Üniversiteye girişte orta öğretim başarı puanından kaynaklanan haksızlıkların giderilmesi için henüz her şey bitmiş değil. Tercih formlarının verileceği son tarih olan 2 Ağustos'a kadar yanlışa dur denilebilir.
Haksızlığın giderilmesi için yüzlerce öğrenci mahkemeye başvurdu. Adli tatil nedeniyle bunların sonuçlanması aylarca sürebilir. Bu arada yerleştirme işlemi biteceği için, öğrenciler davayı kazansa da değişen bir şey olmaz. Ayrıca gelecek yıl haksızlık yaratan pek çok konuda geri adım atılacağını da biliyoruz. O halde yanlışta ısrar niye? Hatadan dönmek de bir erdemdir. YÖK ve Milli Eğitim Bakanlığı, milyonlarca veli ve genç adına bu erdemliliği göstermelidir...

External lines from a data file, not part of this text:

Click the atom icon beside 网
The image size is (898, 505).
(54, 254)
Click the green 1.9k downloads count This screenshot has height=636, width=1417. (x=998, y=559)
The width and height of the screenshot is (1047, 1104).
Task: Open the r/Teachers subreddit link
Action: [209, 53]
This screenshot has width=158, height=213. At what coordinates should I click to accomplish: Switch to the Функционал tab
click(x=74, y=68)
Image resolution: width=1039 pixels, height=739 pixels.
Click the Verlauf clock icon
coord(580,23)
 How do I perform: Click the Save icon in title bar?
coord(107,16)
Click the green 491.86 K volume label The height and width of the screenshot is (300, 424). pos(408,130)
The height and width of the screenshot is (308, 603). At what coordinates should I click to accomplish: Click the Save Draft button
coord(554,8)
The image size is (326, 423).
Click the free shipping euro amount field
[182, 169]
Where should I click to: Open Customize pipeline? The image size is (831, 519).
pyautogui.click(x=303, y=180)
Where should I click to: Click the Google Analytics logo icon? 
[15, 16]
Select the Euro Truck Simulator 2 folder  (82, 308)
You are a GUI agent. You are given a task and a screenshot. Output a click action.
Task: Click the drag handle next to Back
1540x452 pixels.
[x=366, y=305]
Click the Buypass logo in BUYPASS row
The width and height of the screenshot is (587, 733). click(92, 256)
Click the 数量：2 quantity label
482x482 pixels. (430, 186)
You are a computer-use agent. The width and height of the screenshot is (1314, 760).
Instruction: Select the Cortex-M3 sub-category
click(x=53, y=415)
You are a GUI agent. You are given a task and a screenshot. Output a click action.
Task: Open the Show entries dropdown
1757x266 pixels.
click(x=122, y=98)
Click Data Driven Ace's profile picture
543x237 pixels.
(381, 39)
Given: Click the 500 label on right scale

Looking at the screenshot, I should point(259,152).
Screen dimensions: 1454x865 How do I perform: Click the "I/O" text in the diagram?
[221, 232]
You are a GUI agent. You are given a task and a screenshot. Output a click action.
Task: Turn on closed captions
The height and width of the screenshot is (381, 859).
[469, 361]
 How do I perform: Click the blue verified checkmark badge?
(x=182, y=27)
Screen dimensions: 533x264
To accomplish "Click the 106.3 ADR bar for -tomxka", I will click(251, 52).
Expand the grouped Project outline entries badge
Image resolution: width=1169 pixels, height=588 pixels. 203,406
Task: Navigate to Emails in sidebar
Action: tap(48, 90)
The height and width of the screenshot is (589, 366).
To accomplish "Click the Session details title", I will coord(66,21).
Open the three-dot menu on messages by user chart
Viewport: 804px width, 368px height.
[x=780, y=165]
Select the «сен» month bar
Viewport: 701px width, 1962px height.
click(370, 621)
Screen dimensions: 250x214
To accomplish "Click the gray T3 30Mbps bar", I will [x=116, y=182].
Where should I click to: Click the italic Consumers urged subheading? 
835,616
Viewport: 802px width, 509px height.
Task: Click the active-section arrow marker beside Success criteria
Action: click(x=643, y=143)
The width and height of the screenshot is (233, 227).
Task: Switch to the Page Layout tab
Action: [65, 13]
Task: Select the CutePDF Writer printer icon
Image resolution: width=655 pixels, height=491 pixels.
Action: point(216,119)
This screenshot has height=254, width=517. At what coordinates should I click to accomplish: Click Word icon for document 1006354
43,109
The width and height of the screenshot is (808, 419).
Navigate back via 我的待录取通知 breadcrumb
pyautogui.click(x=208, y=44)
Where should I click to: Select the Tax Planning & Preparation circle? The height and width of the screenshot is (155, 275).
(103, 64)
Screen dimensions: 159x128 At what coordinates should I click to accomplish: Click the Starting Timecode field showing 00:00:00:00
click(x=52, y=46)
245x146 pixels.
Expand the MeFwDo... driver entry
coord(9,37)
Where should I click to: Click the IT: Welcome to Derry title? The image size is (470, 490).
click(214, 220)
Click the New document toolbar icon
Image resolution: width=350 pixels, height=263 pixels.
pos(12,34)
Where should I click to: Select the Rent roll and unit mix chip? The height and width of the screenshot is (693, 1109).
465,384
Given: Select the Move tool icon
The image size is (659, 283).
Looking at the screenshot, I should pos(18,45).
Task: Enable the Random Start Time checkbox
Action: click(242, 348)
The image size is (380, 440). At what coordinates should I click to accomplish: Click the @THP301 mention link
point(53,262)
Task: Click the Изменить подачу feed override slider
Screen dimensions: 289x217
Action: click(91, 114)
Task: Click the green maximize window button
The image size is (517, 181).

Defalarca yazdık. Milli Eğitim Bakanı'na, müsteşarına, YÖK ve ÖSYM başkanlarına konunun önemini ve yapılan yanlışlıkları defalarca anlattık. Ama her sefererinde bir kulaklarından girdi, diğer kulaklarından çıktı. Bazen "ilgileneceğiz" bazen de "kamu yararı söz konusu, bu kadarcık mağduriyet olabilir" dediler. Ama genelde söylenen "haklısınız" oldu. O halde gereğini yerine getirin yönündeki ısrarlarımız ise her defasında ertelendi. Aslında ertelenen bizim sorularımızın cevabı değil, milyonlarca genç ve anne babanın mağduriyetiydi. Bugün bu isteklere kulak tıkayanlar, yarın seçim zamanı geldiğinde hepsi seçmen durumunda olan bu insanların yüzüne nasıl bakacaklar?..
İş işten geçmeden özellikle şu konularda bir kez daha düşünülmesinde sonsuz yarar var:
* Herhangi bir öğrencinin başarısızlığı, aynı okuldan mezun bir başka öğrencinin başarısını engellememelidir.
* Lise son sınıfta başka okullara nakil olan uyanıkları avantajlı duruma getiren, okulunda kalanları ise mağdur duruma düşüren yanlıştan vazgeçilmelidir.
* Meslek liselerini mağdur duruma düşüren alan seçiminde, imam hatiplere sağlanan avantaj, diğer okullara da tanınmalıdır. İmam hatipler nasıl ki ilahiyat fakültesini seçiyorsa, bilgisayarı bitiren de bilgisayar mühendisliğini tercih ettiğinde AOÖBP 05'le çarpılmalıdır.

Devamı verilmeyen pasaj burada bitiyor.